Elle était destinée à former les formateurs et les futurs enseignants qui devraient encadrer en licence et aussi mener la recherche. En 1992, elle fut suivie par les départements de Béjaïa, Batna et Bouira. Cette formation, au départ, fut une formation pluridisciplinaire liée à la langue et à la culture amazighe. Elle est fondée sur un noyau linguistique et sociolinguistique et un deuxième noyau lié à la sociologie, la civilisation, l’histoire et autres. Le but escompté, à l’époque, était de maîtriser le côté linguistique et sociolinguistique, d’une part, et de pouvoir se projeter dans la société pour en révéler l’histoire et le fonctionnement, afin de voir l’intégration de tamazight dans la société algérienne en général, d’autre part. En 1996, il y eut le lancement de la licence, qui a été inaugurée à Tizi Ouzou, avant sa généralisation. Son lancement, à cette époque, n’était pas consensuel, en ce sens qu’il n’ y avait pas la possibilité d’avoir des programmes de formation suffisamment fournis et consistants pour former des licenciés.

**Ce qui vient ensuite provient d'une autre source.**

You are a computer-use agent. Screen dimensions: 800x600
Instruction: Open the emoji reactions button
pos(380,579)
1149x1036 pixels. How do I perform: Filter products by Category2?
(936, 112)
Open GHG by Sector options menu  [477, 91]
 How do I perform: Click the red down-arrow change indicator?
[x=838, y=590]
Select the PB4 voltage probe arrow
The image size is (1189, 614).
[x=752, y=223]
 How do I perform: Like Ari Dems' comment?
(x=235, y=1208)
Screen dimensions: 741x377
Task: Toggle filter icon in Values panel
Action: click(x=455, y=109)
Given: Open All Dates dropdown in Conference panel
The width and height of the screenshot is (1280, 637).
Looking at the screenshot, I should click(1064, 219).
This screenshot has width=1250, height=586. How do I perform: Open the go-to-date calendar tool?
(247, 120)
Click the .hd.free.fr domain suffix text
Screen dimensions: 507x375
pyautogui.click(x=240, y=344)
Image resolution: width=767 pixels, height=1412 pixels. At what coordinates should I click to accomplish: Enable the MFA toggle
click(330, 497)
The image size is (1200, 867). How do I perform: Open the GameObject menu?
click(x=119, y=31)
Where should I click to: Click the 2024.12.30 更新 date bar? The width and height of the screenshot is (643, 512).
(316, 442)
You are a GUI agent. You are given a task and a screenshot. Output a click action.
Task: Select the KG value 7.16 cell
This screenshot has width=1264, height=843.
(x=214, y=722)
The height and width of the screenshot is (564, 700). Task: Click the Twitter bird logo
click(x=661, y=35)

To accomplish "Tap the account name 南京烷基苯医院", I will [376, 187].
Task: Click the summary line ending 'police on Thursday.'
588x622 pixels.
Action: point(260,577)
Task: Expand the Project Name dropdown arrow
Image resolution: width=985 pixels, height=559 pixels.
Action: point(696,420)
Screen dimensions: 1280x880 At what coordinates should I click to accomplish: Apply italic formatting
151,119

Le conseil scientifique du département berbère n’avait pas validé l’idée de mettre en place la licence de tamazight, mais il ne s’est pas opposé de manière frontale au rectorat de l’université de Tizi Ouzou, qui voulait absolument mettre en place cette licence. Mais aujourd’hui, à la question de savoir si la généralisation de l’enseignement de tamazight peut effectivement avoir lieu, le directeur du CNPLET pense que «pour généraliser cet enseignement, il faut qu’il y ait une norme. Actuellement il en existe plusieurs, qui ne sont pas encore définitivement établies». Pour lui, il faudrait d’abord répondre à plusieurs questions, dont celle de savoir au profit de qui tamazight doit être généralisée: «La population arabophone serait-elle concernée ? Pourquoi le serait-elle ? Et par quelle variété serait-elle concernée ?» s’interroge le professeur. Et d’ajouter : «La généralisation de l’enseignement de tamazight est une décision à caractère politique et ne correspond pas à la réalité sociolinguistique de la langue. Personnellement, je ne m’inscris pas dans ce paradigme, et s’il s’agit de généralisation, il faut généraliser dans chaque région l’usage de la langue régionale, telle que dans la société mozabitophone. Il faudrait aussi généraliser tamazight au niveau des administrations, des secteurs d’activité de l’Etat.» Dans la pratique, le directeur du CNPLET estime que, pour l’avenir de la langue, s’il s’agissait des secteurs qui ne sont pas couverts aujourd’hui par la langue maternelle, «nous devrions faire une néologie à partir d’un corpus global, et cette néologie peut être coordonnée et utilisée par toute les variétés, car généraliser, selon moi, n’a pas de sens». Quant au rôle des universitaires, le professeur pense que ces derniers «sont complètement déglingués et il n’en reste pas grand-chose, mis à part une toute petite minorité», le reste étant, selon lui, considéré plus comme des «idéologues que de véritables scientifiques». «Le rôle d’une université sérieuse est d’apporter la description du corpus de tamazight dans ses différentes variétés, de faire des grammaires, des morphologies, des dictionnaires et de mettre en place des outils informatiques, car sans cela nous n’avancerons en rien», conclut le chercheur linguiste.